What is being asked:
For the entries below, return the line holding "The width and" together with all lines after it, unchanged, and leave every picture out.

Records for this exercise:

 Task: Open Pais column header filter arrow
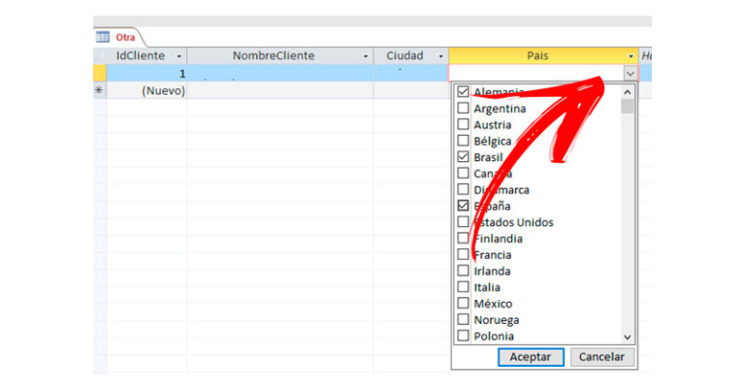631,56

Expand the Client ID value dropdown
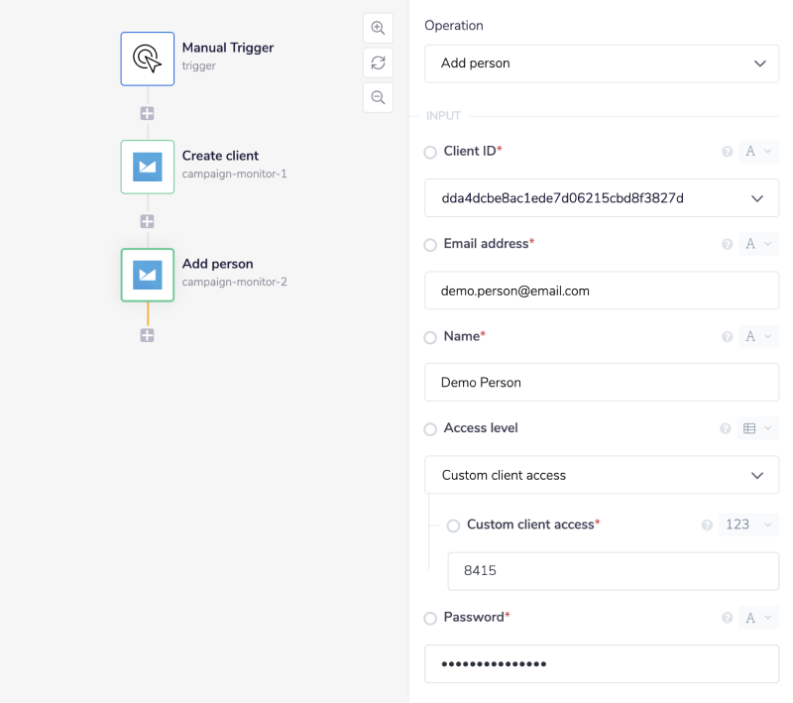[x=601, y=198]
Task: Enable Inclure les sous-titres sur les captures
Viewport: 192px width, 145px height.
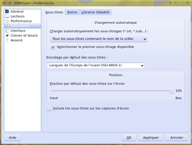Action: pyautogui.click(x=49, y=109)
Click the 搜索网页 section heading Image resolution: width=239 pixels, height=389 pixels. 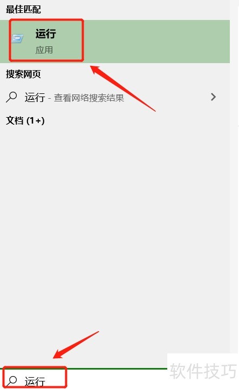point(23,74)
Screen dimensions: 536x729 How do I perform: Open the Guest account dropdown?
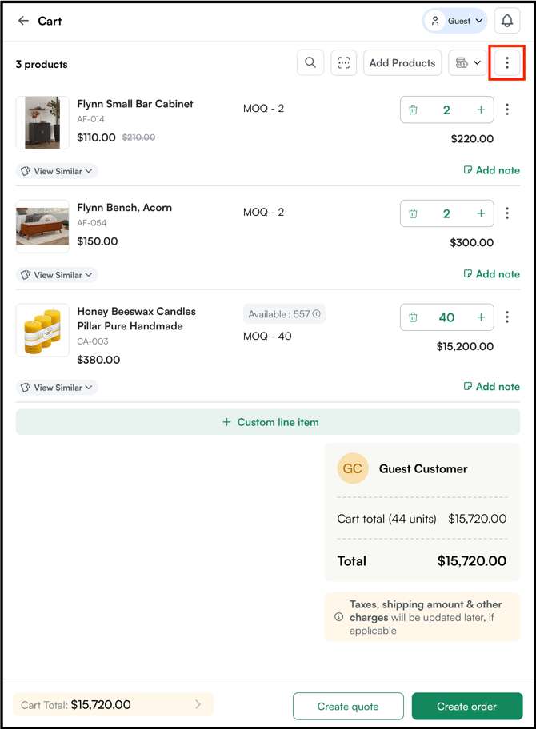click(454, 21)
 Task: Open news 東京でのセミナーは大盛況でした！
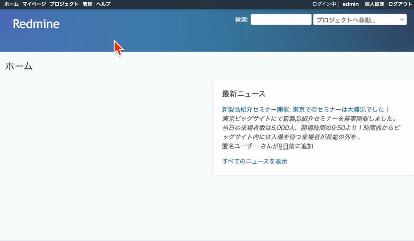tap(341, 109)
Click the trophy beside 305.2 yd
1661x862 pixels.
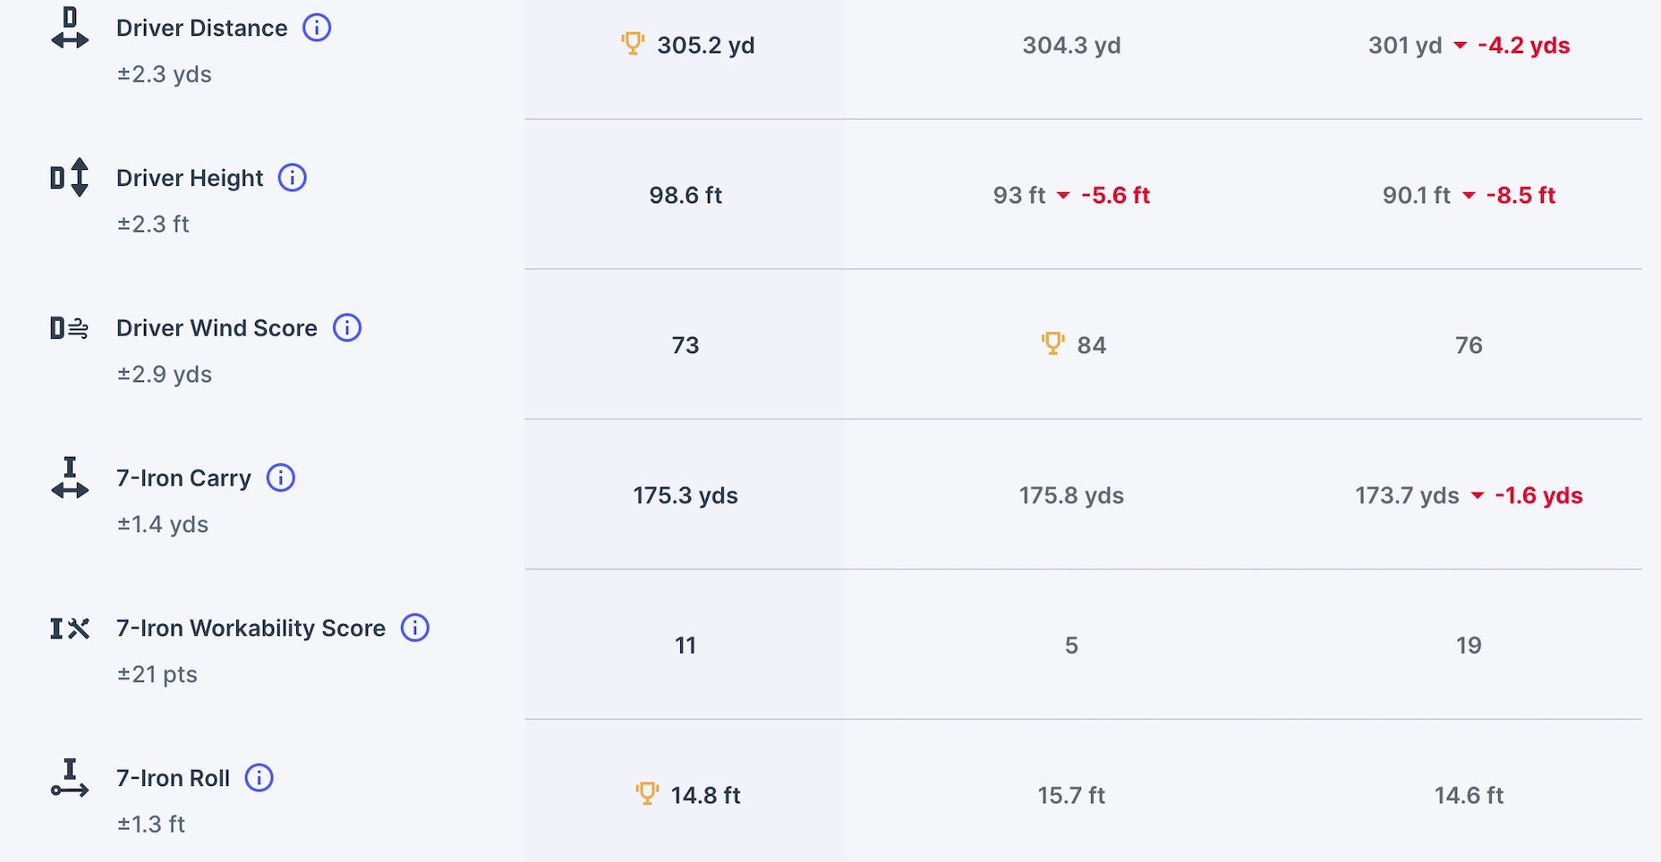pyautogui.click(x=633, y=43)
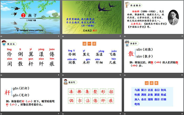Click the animation star icon under slide 1
Viewport: 184px width, 115px height.
(x=2, y=36)
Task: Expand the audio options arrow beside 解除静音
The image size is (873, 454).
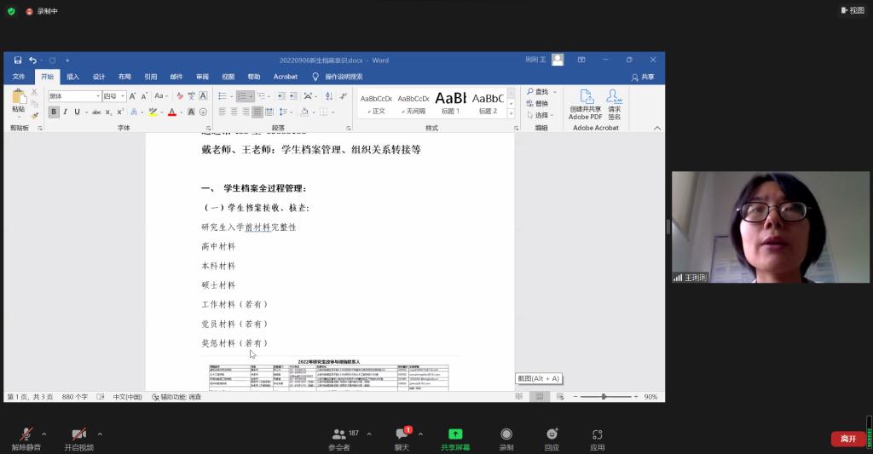Action: tap(44, 434)
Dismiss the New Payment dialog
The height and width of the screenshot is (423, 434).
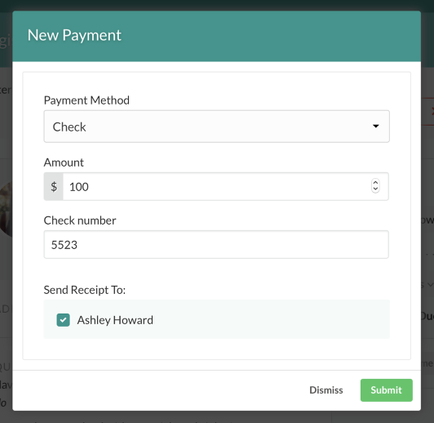[x=326, y=390]
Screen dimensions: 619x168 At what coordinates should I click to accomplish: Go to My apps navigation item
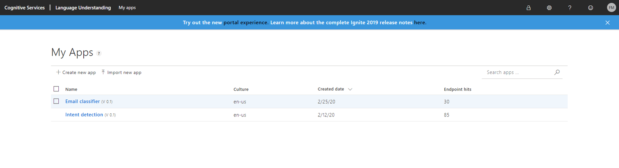(x=127, y=8)
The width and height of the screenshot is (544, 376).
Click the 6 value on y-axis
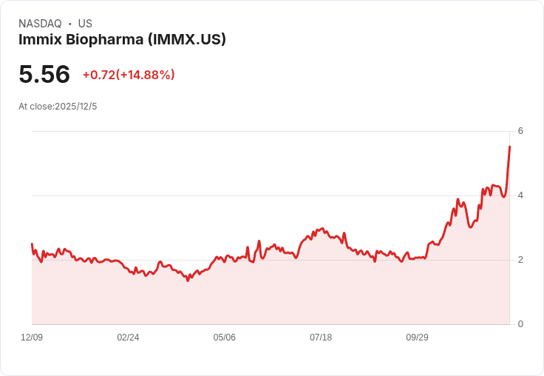click(521, 131)
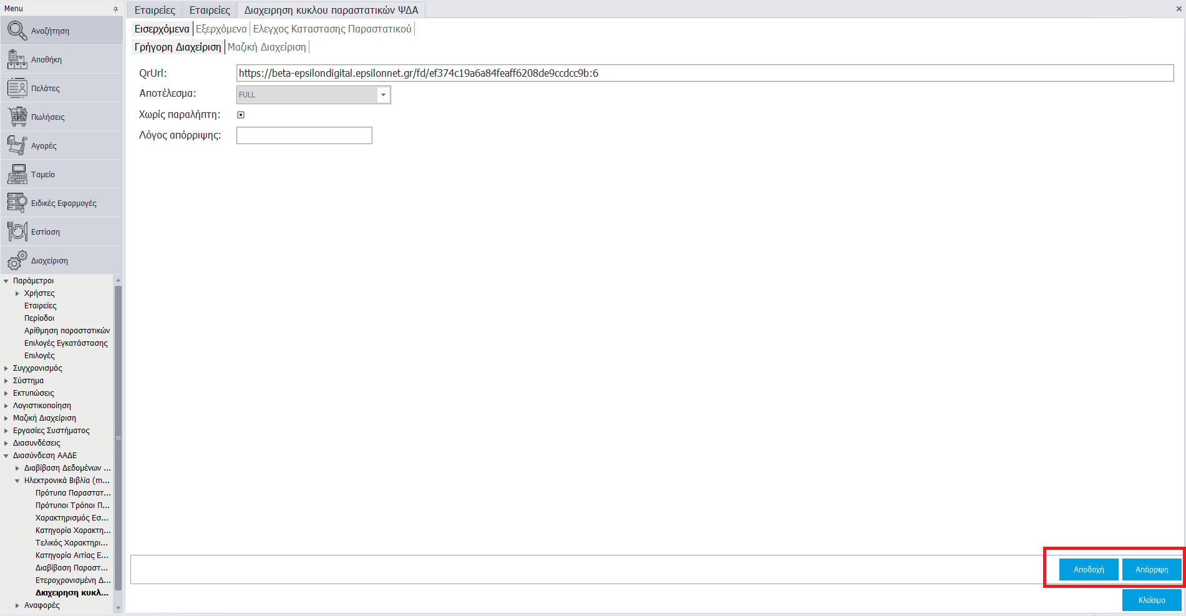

Task answer:
The width and height of the screenshot is (544, 376).
Click the 6 value on y-axis
click(521, 131)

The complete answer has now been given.